● **Selected extract**
◆ ◆ ◆
Implementation:InternLM Lmdeploy Action Tools
| Knowledge Sources | |
|---|---|
| Domains | CI, Evaluation, Benchmarking |
| Last Updated | 2026-02-07 15:00 GMT |
Overview
A collection of utility functions used by GitHub Actions workflows to run shell commands, evaluate models with OpenCompass, generate benchmark reports, and publish results to GitHub Step Summaries.
Description
The action_tools.py module provides helper functions that support the lmdeploy CI/CD pipeline. It includes:
- run_cmd: Executes shell commands with logging, capturing stdout/stderr to a file and returning the exit code.
- add_summary / _append_summary: Converts CSV data into Markdown table format and appends it to the GitHub Step Summary file (
GITHUB_STEP_SUMMARY). - evaluate: Orchestrates model evaluation using OpenCompass. It iterates over a list of models, copies and configures the evaluation config file, runs
opencompass, and parses the resulting CSV summary into a consolidated output. - create_model_links: Creates symbolic links for model directories, used to set up model paths in the test environment.
- generate_benchmark_report: Traverses benchmark result directories, merges CSV files using pandas, computes averages per group, and writes the results to GitHub Step Summary.
- generate_csv_from_profile_result: Converts JSONL profiling output into CSV format with columns for request rate, completed requests, RPM, median TTFT, and output throughput.
- generate_output_for_evaluation: Finds the latest summary CSV, transposes it, sorts it, and outputs the result to GitHub Step Summary.
The module is invoked via python-fire, allowing any public function to be called directly from the command line.
Usage
Used internally by GitHub Actions workflows to evaluate models, generate benchmark reports, and create step summaries. Typically invoked as:
python .github/scripts/action_tools.py evaluate --models '["model1"]' --datasets '["dataset1"]' --workspace /tmp/eval --evaluate_type chat
python .github/scripts/action_tools.py generate_benchmark_report --report_path /path/to/reports
Code Reference
Source Location
- Repository: InternLM_Lmdeploy
- File: .github/scripts/action_tools.py
- Lines: 1-305
Signature
def run_cmd(cmd_lines: List[str], log_path: str, cwd: str = None) -> int: ...
def add_summary(csv_path: str) -> None: ...
def evaluate(models: List[str], datasets: List[str], workspace: str,
evaluate_type: str, max_num_workers: int = 8,
is_smoke: bool = False) -> None: ...
def create_model_links(src_dir: str, dst_dir: str) -> None: ...
def generate_benchmark_report(report_path: str) -> None: ...
◆ ◆ ◆
● **Dataset extract**
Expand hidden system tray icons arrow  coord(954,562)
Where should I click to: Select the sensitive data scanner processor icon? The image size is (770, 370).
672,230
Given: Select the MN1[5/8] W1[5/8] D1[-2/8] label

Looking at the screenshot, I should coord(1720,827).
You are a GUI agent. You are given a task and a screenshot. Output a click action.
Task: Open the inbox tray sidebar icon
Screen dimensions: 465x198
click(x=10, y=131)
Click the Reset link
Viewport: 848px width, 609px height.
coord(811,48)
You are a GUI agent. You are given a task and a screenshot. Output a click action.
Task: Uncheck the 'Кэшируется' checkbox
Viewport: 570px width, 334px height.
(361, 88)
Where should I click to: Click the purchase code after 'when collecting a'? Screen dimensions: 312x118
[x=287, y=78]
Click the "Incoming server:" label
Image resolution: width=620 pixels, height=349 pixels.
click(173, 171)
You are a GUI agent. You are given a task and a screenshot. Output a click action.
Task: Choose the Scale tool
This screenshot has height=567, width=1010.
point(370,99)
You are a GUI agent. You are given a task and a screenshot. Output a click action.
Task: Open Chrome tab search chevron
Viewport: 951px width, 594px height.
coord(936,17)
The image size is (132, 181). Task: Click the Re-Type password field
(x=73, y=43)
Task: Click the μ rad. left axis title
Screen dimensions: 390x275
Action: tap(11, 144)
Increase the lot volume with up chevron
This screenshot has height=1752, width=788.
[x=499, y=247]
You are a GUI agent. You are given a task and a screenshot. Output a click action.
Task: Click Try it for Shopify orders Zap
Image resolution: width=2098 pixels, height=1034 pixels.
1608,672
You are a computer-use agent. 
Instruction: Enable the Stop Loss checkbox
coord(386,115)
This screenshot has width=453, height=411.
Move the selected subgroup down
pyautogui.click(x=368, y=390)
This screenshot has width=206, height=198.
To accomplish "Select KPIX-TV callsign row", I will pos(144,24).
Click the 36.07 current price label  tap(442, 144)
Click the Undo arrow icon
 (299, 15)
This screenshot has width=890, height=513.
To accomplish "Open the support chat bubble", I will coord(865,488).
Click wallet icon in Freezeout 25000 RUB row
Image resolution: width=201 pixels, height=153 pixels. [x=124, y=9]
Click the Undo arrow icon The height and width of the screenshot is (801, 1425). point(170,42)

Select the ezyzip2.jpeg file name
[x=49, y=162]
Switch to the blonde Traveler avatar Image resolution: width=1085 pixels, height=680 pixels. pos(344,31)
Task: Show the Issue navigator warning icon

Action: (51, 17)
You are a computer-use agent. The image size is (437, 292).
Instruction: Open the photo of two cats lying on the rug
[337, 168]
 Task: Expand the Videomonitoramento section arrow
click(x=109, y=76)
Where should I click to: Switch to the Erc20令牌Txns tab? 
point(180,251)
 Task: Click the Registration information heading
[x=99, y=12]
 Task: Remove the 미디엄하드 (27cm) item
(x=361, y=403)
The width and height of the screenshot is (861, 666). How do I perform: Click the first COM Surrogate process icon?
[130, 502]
◆ ◆ ◆
● **Jobs**
A) Turn the paragraph of the lmdeploy action tools page that begins "A collection of utility functions" into a short bulleted list that keeps its main facts.
B) Pick up the lmdeploy action tools page where it ends and continue it.

● **Answers below**
A)
Utility functions used by GitHub Actions workflows to:
- run shell commands
- evaluate models with OpenCompass
- generate benchmark reports
- publish results to GitHub Step Summaries

B)
def generate_csv_from_profile_result(file_path: str, out_path: str) -> None: ...
def generate_output_for_evaluation(result_dir: str) -> None: ...
Import
# Not typically imported; invoked via python-fire CLI
import fire
fire.Fire()
I/O Contract
Inputs
| Name | Type | Required | Description |
|---|---|---|---|
| models | List[str] | Yes (evaluate) | List of model names to evaluate |
| datasets | List[str] | Yes (evaluate) | List of dataset identifiers for evaluation |
| workspace | str | Yes (evaluate) | Working directory for evaluation outputs |
| evaluate_type | str | Yes (evaluate) | Type of evaluation config (e.g., "chat") |
| report_path | str | Yes (generate_benchmark_report) | Path to benchmark report directory tree |
| csv_path | str | Yes (add_summary) | Path to CSV file to add to step summary |
| cmd_lines | List[str] | Yes (run_cmd) | Shell command split across lines |
| log_path | str | Yes (run_cmd) | Path to log output file |
Outputs
| Name | Type | Description |
|---|---|---|
| return_code | int | Shell command exit code (run_cmd) |
| CSV files | file | Evaluation and benchmark results written to disk |
| GitHub Step Summary | side effect | Markdown tables appended to GITHUB_STEP_SUMMARY |
Usage Examples
# Run a shell command and log output
from action_tools import run_cmd
ret = run_cmd(['python3', '-m', 'pytest', 'tests/'], log_path='/tmp/test.log')
# Evaluate models with OpenCompass
from action_tools import evaluate
evaluate(
models=['turbomind_internlm2_chat_7b'],
datasets=['mmlu_datasets'],
workspace='/tmp/eval_workspace',
evaluate_type='chat'
)
# Generate benchmark report from result directories
from action_tools import generate_benchmark_report
generate_benchmark_report('/path/to/benchmark/results')